January 28, 2017.
That was the last time I wrote anything here; even I would not have believed I could stay away from my blog for so long- weirdly I am not sure I missed writing enough. However, rather infrequently, I heard a silent voice say to me “you will lose this, you will lose this part of who you are, this part that you know is your truest form of expression”.
I occasionally felt a pang of guilt and loss.

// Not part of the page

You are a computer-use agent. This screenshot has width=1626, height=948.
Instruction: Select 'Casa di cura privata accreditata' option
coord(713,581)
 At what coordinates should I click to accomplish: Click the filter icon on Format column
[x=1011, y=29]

But most of the time, I cherished the silence. I loved the feeling of being selfish about what I had inside, I enjoyed the process of living and taking many things in, I enjoyed the conversations I had alone in my head, the stories I made over many bus trips, the sights I felt were so rare, so magical that locking them up as secrets felt like the only appropriate thing to do- and maybe most importantly, I enjoyed the things I felt this year… feelings formed the biggest part of my stories, feelings I felt were too alive to be boxed into letters and sentences, feelings that were rather new and deeply satisfying, feelings of a sense of self knowing, acceptance and contentment at my every now.
“Why must I express?” I often argued with myself.

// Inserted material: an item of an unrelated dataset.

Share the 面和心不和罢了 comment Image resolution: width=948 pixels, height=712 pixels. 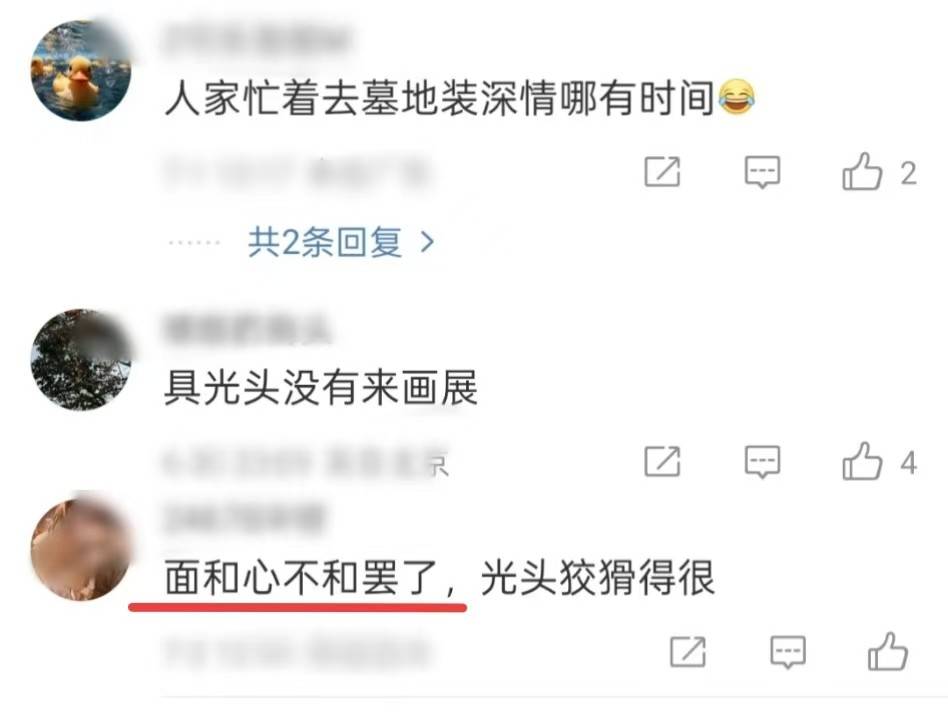688,652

So I waited for such a time as now. A time that I feel full enough to come back here (or maybe less mentally lazy to be honest!).
And the moment I began typing, I realize I miss this.
I miss this place.
So without further ado- You should see me here a lot more often!
Golden thought of the moment– many have not received love and hence do not know how to give it. If you can recognize what it is, at least you have received it once- give it back in a hundred fold! so that that hundred can give it back! and that hundred back.
Every light kept lit with love pushes darkness one step away.